L’Agenzia delle Entrate con la Circolare n. 7/E del 7 agosto 2026 fornisce attesi chiarimenti operativi e interpretativi sulla Riforma dello Sport (D.Lgs. n. 36/2021).

All’interno della circolare vengono affrontati sette problematiche che impattano direttamente sulla gestione fiscale di Associazioni Sportive Dilettantistiche (ASD), Società Sportive Dilettantistiche (SSD), lavoratori e volontari.

1. Statuti delle SSD e Regime Agevolato (IRES e IVA)

Con la riforma le SSD costituite in forma di società di capitali o cooperativa hanno la facoltà, per diritto sportivo, di prevedere una “lucratività attenuata” (ossia distribuire parzialmente gli utili sotto il 50% o rimborsare il capitale ai soci).

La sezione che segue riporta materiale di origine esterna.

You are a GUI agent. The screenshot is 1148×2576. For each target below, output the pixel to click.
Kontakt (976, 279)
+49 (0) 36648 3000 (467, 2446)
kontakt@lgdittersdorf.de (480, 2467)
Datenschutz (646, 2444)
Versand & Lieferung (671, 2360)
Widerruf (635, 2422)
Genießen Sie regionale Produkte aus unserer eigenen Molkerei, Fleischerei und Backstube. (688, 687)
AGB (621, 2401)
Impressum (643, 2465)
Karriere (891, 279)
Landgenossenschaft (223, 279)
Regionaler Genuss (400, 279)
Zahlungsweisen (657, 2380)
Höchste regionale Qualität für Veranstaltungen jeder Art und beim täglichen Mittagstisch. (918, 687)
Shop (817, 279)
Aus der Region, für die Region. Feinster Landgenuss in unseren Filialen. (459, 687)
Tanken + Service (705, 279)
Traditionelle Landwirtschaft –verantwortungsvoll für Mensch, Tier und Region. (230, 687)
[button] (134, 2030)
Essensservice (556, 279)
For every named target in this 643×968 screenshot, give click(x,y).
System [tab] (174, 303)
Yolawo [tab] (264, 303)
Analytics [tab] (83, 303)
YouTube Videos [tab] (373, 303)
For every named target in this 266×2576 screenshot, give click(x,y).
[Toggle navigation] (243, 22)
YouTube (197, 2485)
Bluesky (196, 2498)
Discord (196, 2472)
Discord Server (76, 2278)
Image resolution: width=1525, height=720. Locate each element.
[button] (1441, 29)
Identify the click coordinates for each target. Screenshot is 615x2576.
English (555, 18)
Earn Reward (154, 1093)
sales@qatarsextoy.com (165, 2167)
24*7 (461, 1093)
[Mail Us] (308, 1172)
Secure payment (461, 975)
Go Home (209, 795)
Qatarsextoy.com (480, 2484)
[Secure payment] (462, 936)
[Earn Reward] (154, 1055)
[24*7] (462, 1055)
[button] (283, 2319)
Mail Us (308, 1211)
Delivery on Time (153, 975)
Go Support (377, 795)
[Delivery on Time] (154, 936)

L’Agenzia delle Entrate specifica che se una SSD esercita questa facoltà e inserisce il lucro attenuato nello statuto, perde il diritto alle agevolazioni fiscali più importanti (la decommercializzazione dei corrispettivi specifici versati da soci e tesserati ex art. 148, comma 3 del TUIR e art. 4 del DPR 633/72). Per mantenere i benefici fiscali, lo statuto deve prevedere il divieto assoluto di ripartizione degli utili.

2. Rimborsi Spese Forfetari ai Volontari Sportivi

I volontari possono percepire rimborsi spese forfetari fino a un massimo di 400 € mensili per attività legate a manifestazioni ed eventi sportivi riconosciuti.

Tali rimborsi non concorrono a formare il reddito del volontario, ma vanno computati nel calcolo della soglia di franchigia fiscale dei 15.000 € annui prevista per il lavoro sportivo. Se il totale tra compensi da lavoro sportivo e rimborsi forfetari supera i 15.000 €, l’eccedenza concorre interamente alla formazione del reddito imponibile del percipiente.

3. Soglia di Esenzione di 15.000 € per il Lavoro Sportivo

La Riforma prevede che i compensi da lavoro sportivo dilettantistico non concorrano a formare il reddito fino a 15.000 € all’anno; questa agevolazione è legata alla natura oggettiva dell’attività svolta. Pertanto, l’esenzione si applica a qualsiasi veste contrattuale, incluso espressamente il lavoro sportivo subordinato (dipendente), oltre alle collaborazioni coordinate e continuative (co.co.co.) e al lavoro autonomo.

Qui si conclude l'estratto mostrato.